PETALING JAYA, March 24 — Health Director-General Datuk Dr Noor Hisham Abdullah has advised the public against stigmatising those who attended last month’s mass tabligh gathering in Kuala Lumpur.

He said the attendees should not be blamed for the uptick of Covid-19 cases, after nine deaths were linked to the event’s cluster.

“Let us not discriminate against the tabligh followers,” said Dr Noor Hisham in a press conference today.

“What is important is that we help to detect and treat the Covid-19 infections among the tabligh followers, their families and their contacts.” 

Health authorities nationwide have continued pleading with participants of the tabligh ijtimak event, held at the Jamek Sri Petaling mosque in Kuala Lumpur from February 27 to March 1, to seek testing for Covid-19.
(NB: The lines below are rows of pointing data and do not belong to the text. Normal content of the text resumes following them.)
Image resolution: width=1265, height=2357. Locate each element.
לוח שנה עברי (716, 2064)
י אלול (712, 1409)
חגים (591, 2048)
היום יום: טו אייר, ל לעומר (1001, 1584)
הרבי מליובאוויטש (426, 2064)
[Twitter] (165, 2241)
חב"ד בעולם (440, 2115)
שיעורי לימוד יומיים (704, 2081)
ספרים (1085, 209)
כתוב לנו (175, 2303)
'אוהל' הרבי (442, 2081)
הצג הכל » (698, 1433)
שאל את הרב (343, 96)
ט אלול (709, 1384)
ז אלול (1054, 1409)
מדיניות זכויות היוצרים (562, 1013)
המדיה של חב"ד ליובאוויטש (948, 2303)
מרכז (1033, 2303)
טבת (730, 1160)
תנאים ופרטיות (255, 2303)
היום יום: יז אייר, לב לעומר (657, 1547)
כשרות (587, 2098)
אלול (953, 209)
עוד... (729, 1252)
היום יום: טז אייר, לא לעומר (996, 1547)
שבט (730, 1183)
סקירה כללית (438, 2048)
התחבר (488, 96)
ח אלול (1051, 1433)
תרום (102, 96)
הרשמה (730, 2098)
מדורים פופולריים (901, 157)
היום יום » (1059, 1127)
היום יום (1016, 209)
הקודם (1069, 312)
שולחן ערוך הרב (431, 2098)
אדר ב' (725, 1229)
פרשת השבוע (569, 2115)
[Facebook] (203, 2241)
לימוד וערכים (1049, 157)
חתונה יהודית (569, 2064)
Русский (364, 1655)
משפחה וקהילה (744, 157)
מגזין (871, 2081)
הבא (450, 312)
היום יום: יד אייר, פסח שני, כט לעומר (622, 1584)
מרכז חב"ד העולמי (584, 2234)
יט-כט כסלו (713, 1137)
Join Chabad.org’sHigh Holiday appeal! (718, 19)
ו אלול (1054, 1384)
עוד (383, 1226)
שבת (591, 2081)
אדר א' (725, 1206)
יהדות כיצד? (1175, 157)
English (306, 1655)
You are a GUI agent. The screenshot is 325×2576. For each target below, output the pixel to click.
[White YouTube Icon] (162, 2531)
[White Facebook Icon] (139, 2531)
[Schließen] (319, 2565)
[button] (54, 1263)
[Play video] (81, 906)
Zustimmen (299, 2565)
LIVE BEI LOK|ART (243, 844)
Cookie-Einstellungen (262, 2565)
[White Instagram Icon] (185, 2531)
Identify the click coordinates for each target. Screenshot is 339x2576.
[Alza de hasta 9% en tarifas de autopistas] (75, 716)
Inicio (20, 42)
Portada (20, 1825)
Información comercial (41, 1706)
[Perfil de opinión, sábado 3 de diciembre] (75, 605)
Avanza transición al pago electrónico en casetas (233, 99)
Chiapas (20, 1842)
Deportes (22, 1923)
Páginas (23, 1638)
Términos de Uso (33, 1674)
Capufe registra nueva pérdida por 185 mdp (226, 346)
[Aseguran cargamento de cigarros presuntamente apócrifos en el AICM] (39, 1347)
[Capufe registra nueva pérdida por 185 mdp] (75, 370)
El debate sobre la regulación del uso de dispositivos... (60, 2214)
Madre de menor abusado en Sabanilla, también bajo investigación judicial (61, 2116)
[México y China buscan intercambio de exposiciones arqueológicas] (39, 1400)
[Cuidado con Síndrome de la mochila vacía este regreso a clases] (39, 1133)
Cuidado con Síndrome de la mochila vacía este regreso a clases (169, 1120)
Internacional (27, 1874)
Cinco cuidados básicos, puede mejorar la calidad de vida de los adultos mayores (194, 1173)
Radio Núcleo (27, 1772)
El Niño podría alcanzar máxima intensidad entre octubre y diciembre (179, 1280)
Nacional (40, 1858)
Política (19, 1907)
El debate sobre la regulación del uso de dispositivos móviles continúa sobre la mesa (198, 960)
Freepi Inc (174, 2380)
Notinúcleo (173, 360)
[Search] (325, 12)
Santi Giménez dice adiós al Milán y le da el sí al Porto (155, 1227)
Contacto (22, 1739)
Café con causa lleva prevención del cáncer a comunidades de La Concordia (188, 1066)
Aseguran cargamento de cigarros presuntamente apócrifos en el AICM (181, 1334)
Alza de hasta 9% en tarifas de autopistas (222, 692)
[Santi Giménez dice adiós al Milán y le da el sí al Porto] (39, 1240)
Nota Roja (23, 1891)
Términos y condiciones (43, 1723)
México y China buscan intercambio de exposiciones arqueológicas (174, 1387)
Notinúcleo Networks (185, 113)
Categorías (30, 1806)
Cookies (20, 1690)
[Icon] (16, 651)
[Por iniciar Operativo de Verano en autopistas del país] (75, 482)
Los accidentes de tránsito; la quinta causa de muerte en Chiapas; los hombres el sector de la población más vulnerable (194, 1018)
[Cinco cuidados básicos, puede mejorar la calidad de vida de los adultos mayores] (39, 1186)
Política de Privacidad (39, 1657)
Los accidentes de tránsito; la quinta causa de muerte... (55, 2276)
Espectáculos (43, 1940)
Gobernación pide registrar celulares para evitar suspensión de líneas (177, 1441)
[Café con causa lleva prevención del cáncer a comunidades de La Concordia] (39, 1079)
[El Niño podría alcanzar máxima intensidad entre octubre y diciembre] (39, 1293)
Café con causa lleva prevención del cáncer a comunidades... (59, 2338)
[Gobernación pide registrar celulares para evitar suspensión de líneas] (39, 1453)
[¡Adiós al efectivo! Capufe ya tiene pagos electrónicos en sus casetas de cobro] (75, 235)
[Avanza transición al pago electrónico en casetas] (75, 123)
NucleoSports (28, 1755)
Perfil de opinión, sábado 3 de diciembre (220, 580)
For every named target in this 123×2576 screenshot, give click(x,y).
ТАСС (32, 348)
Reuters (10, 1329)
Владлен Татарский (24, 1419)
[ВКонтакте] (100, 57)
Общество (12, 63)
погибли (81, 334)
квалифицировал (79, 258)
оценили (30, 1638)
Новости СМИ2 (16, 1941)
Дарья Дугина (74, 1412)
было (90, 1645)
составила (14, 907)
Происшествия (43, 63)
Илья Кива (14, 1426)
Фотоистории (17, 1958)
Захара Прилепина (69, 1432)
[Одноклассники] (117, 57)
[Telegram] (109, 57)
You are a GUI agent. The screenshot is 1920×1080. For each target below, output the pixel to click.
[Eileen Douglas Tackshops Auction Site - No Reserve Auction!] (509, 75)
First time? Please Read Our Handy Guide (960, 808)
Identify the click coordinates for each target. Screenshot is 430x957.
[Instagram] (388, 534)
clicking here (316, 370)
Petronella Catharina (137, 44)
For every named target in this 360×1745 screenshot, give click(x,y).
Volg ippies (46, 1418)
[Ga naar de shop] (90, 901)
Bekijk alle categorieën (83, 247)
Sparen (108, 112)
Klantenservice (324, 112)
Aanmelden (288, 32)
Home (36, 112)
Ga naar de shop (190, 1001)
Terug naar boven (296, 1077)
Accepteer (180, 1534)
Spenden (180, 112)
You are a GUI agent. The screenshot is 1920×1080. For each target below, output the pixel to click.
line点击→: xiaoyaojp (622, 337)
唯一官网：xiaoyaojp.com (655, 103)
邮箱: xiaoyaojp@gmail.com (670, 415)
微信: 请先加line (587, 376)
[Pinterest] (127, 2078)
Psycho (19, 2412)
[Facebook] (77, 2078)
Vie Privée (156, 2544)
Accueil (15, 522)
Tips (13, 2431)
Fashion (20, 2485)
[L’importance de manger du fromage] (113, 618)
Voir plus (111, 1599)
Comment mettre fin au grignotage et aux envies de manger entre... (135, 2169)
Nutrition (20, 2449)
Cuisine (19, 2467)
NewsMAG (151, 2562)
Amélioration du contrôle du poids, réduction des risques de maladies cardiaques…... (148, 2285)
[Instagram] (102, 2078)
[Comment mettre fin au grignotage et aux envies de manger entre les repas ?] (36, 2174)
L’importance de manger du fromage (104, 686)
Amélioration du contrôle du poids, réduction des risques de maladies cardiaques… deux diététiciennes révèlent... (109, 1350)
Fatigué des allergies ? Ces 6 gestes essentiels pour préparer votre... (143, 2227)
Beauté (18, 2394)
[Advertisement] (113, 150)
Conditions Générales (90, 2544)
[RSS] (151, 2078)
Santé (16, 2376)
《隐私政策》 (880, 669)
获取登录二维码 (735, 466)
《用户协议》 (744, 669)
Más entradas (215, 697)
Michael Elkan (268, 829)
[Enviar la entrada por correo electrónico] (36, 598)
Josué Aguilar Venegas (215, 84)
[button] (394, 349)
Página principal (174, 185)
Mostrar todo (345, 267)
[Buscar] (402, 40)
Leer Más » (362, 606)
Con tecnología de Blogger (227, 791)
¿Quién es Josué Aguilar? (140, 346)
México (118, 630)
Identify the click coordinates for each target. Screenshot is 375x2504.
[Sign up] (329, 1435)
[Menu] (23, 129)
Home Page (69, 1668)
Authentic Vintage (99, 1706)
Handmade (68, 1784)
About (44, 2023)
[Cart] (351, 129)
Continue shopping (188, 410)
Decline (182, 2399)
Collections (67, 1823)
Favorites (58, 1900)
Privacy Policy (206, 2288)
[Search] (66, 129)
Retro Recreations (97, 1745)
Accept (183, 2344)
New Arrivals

It is believed that thousands of the attendees are refugees and undocumented migrants who are concerned they may be detained for immigration offences if they reveal who they are.

The government urged the remaining 4,000-odd Tabligh event attendees, which became the biggest cluster of positive Covid-19 cases in the country, to come forward and assured the authorities will not focus on their travel documents.

On Sunday, the Health Ministry said that it will not disclose any patient information to third parties, in yet another attempt to convince the holdouts from the tabligh cluster to come forward for testing.

After the early success in containing the first wave of Covid-19 infections, Malaysia has experienced a sharp rise in cases, hundreds of which have been connected to the tabligh event.